Why not support tensor model parallel?

Question

Why not support tensor model parallel?

Closed this issue 10 months ago · 7 comments

After looking at the code, neither moe nor dmoe support tensor-model-parallel.
@tgale96

Answer 1 · 2023-11-21T12:10:22.000Z

Does args.moe_weight_parallelism represent tensor-model-parallel？

Answer 2 · 2023-11-21T14:26:34.000Z

Hi! The weight parallelism argument turns on sharded data parallelism. If you set the expert parallelism arguments such that there is <1 expert per device we'll use tensor parallelism on top of expert parallelism. I hope this helps! Let me know if there are other features you're looking for!

Answer 3 · 2023-11-22T01:58:54.000Z

@tgale96
Thanks for your reply, I understand.
Does the current code now support the logic of using tensor parallelism when there is <1 expert per device?

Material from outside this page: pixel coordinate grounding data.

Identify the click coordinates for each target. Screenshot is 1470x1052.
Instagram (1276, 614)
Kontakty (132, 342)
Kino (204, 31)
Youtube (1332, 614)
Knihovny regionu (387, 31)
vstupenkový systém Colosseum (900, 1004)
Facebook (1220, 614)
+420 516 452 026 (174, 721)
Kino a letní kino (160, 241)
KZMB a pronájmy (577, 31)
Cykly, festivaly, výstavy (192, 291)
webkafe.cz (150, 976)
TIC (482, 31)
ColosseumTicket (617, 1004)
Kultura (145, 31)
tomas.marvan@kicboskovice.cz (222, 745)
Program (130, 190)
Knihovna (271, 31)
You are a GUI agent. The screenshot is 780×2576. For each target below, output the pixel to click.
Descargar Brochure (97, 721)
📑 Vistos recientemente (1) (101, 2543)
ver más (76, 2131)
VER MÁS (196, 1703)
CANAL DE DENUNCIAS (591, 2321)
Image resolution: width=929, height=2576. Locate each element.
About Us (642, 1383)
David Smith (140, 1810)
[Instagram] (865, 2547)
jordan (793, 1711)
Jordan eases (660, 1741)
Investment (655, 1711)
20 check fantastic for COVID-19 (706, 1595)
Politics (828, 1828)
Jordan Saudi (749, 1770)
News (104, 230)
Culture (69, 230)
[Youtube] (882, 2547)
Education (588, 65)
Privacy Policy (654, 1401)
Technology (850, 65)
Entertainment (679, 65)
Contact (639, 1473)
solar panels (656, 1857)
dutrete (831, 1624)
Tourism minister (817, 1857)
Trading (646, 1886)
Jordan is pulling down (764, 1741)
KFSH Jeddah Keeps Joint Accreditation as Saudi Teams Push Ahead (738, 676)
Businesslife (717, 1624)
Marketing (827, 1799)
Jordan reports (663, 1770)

Answer 4 · 2023-11-22T04:43:41.000Z

The expert_sharding_degree shard the tensor when experts is less than expert_parallel_world_size. Therefore, the current code seems to support tensor parallelism.
Is my understanding correct?
@tgale96

Answer 5 · 2023-11-22T05:25:05.000Z

If I don't want to use expert parallelism and instead want to directly use tensor parallelism, it should be theoretically possible, even though the current code doesn't support it, right?

Answer 6 · 2023-11-22T14:48:46.000Z

The sharding when expert sharding degree is less than expert parallel world size is expert model parallel sharding. If you don't want to use expert model parallelism and want to use tensor parallelism that would be a feature we'd have to implement separately. There is no theoretical limitation to having something like Megatron-style tensor model parallelism.

Answer 7 · 2023-11-23T01:29:37.000Z

Thanks for your reply